§ **Stored items**:
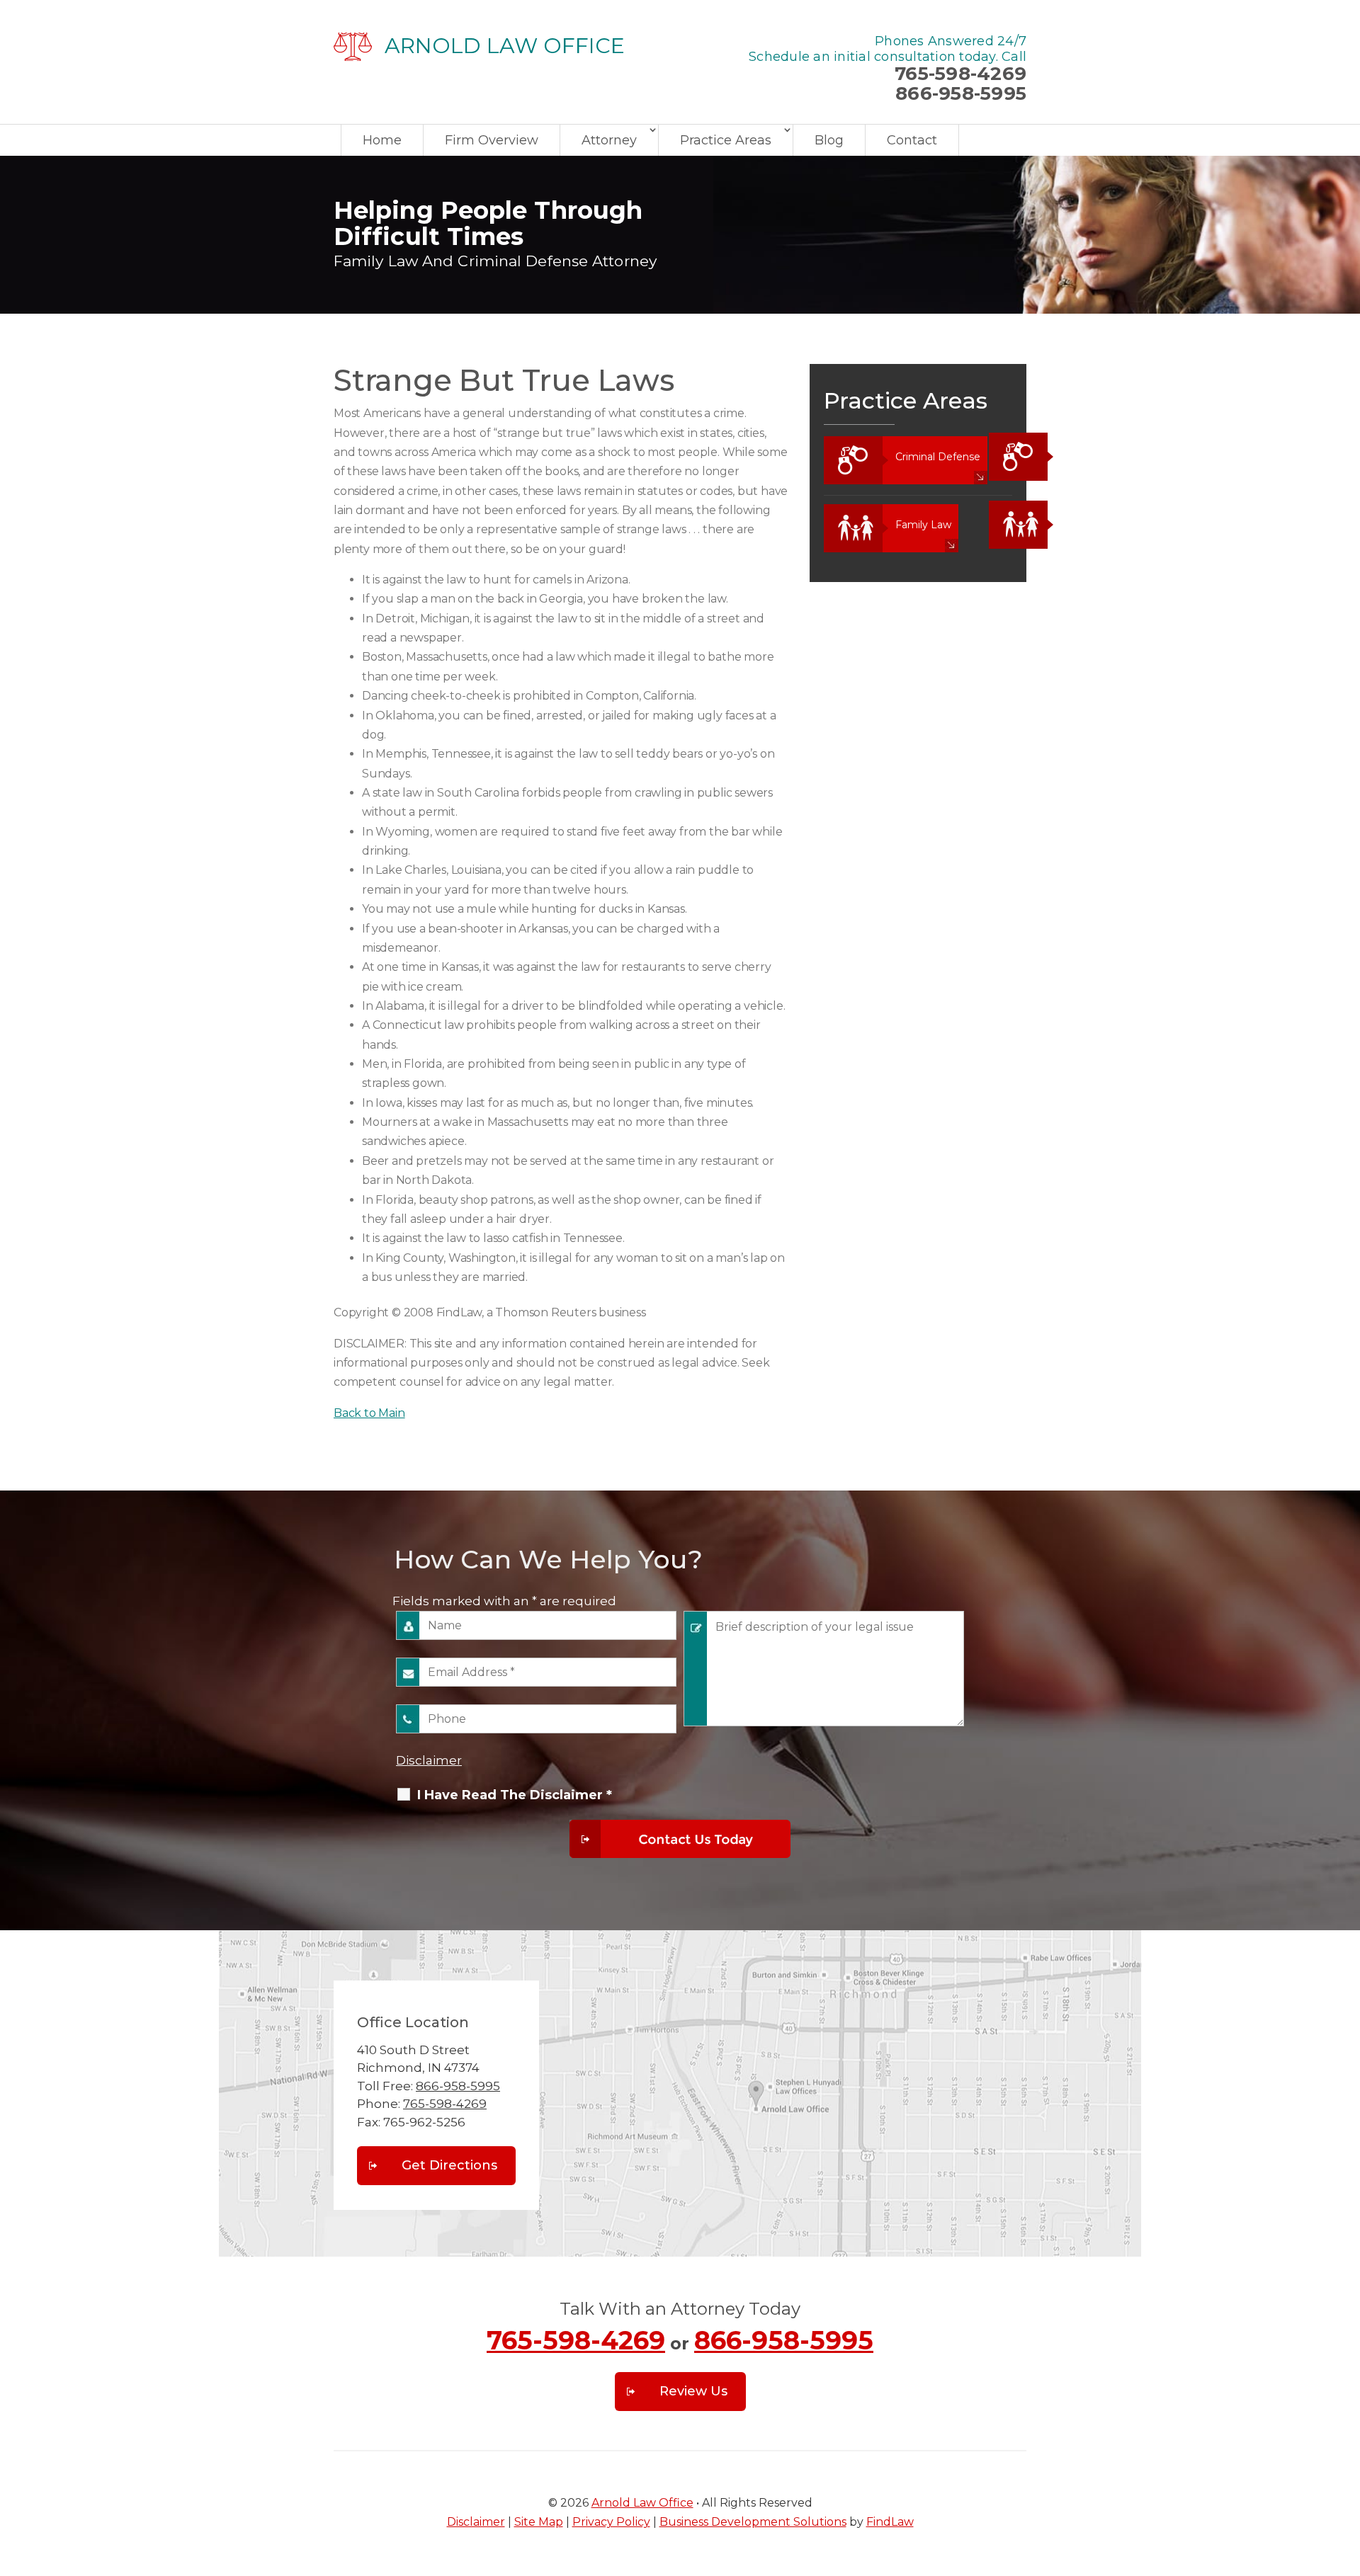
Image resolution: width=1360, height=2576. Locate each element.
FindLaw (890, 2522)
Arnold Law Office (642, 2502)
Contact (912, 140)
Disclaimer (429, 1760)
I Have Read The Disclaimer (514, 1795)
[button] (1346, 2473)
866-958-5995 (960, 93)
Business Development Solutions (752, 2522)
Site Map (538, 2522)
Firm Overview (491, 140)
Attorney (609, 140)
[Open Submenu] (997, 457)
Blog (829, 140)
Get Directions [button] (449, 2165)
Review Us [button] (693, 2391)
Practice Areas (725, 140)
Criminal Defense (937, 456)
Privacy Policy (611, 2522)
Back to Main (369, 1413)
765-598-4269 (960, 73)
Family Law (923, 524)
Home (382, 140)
--
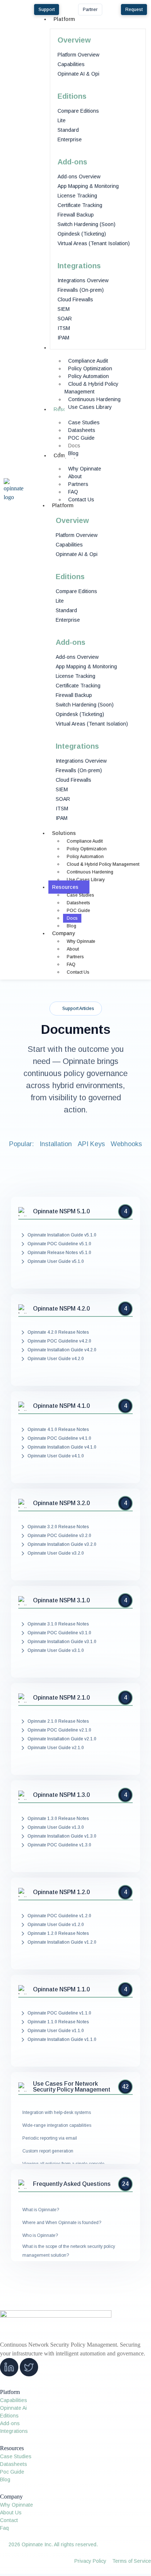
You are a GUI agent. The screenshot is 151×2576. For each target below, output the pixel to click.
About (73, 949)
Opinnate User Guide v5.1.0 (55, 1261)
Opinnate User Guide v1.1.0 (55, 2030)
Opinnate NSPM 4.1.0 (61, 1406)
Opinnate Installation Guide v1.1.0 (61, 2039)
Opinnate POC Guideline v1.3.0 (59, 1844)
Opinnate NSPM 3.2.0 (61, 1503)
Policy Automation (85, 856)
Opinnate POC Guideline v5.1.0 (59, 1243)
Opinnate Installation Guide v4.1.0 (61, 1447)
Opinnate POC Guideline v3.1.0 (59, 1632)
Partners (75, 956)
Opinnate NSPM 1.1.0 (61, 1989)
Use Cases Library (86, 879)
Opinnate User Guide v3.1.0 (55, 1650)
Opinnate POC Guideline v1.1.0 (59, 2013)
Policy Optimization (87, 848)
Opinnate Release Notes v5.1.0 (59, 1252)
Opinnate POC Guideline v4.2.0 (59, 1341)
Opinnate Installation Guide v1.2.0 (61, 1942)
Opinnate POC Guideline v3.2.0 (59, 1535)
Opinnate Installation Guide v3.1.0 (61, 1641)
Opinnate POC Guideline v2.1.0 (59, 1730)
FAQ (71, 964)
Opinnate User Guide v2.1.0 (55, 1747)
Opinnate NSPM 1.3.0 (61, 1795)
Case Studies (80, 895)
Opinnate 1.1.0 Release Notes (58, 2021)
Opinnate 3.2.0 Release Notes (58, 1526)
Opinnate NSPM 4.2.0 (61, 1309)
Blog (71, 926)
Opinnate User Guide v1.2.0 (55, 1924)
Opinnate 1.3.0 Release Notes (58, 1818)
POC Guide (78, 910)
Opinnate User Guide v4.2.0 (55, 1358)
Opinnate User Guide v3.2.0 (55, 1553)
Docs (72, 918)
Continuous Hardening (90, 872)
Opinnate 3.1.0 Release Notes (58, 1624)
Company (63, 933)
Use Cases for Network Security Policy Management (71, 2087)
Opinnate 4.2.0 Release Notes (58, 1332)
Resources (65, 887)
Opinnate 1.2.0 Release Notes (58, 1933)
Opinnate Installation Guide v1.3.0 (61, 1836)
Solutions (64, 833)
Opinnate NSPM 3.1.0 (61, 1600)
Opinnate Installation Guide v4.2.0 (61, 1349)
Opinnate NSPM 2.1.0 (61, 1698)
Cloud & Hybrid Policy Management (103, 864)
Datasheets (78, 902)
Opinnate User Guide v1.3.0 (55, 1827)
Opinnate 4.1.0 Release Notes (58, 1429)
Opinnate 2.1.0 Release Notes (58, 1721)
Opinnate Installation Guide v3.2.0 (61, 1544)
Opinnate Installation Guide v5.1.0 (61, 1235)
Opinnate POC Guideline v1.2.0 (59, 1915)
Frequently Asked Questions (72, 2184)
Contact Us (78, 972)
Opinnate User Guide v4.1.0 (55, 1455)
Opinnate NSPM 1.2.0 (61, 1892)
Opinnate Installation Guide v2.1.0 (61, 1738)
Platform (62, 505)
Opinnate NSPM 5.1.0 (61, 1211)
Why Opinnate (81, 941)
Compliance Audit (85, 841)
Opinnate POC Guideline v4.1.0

§ **DESCRIPTION OF THE TASK**:
Every line that contains "Disclaimer" should be copied out of the data.

§ **EXERCISE OUTPUT**:
Disclaimer (429, 1760)
I Have Read The Disclaimer (514, 1795)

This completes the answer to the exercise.